De Zoeker, een parabel, geschreven door Jorge Bucay

Ammy van BedafGeen categorie

Gewijzigd op 27 januari 2020 door Ammy van Bedaf

Dit is het verhaal van een man die ik zou willen definiëren als een zoeker.
Een zoeker is iemand die iets zoekt, maar het niet noodzakelijkerwijs ook vindt. Ook is hij niet iemand die altijd weet waar hij naar zoekt. Hij is meer iemand voor wie het leven een zoektocht is.

Op een dag voelde de zoeker dat hij naar de stad Kammir zou moeten gaan. Hij had geleerd om naar zijn gevoelens te luisteren; gevoelens die vanuit een onbekend deel van hemzelf kwamen. Daarom liet hij alles zoals het was en begon hij aan zijn reis.

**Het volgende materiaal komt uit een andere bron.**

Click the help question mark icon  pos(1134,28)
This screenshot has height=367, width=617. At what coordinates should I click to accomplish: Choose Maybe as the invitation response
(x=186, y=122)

Nadat hij twee dagen over de stoffige wegen had gewandeld, zag hij in de verte de stad Kammir liggen. Vlak voordat hij de stad bereikte, viel zijn oog op een heuvel rechts van hem. Het was een schitterende groene heuvel, overladen  met veel bomen, vogels en mooie bloemen, volledig omheind door een kleine gelakte houten hek. Een bronzen deur nodigde hem uit om naar binnen te komen.

Hij vergat de stad en gaf zich over aan de verleiding om daar even te rusten.

Hij stapte vervolgens door de deuropening en liep langzaam tussen de witte stenen die verspreid stonden tussen de bomen. Hij liet zijn blik rusten op elk detail in dit kleurrijke paradijs. Zijn ogen waren die van een zoeker, en het is waarschijnlijk daarom dat hij op een van de stenen de volgende inscriptie zag staan:

Abdul Tareg, leefde 8 jaar, 6 maanden, 2 weken en 3 dagen.

De zoeker was geraakt, want hij realiseerde zich dat de steen niet zomaar een rots was, maar een grafsteen. Hij werd triest door de gedachte dat een kind hier zo jong was begraven.

Hij keek om zich heen en zag dat ook de volgende steen een inscriptie had. Hij leunde een beetje voorover om het te lezen, en er stond:

Yamir Kalib leefde 5 jaar, 8 maanden en 3 weken.

De zoeker was geschokt. Deze mooie plaats was een kerkhof en iedere steen een graf. Een voor een begon hij de inscripties op de stenen te lezen. Alle stenen hadden een zelfde inscriptie: een naam en de exacte levensduur van de overledene.

Hij vond het afschuwelijk te zien dat de persoon die het langst had geleefd nauwelijks 11 jaar oud was geworden. Overvallen door een enorm verdriet ging hij zitten en begon te huilen.

De beheerder van de begraafplaats liep langs en stopte. In stilte keek de oude man een poosje naar de huilende man en vroeg of hij huilde voor een overleden familielid.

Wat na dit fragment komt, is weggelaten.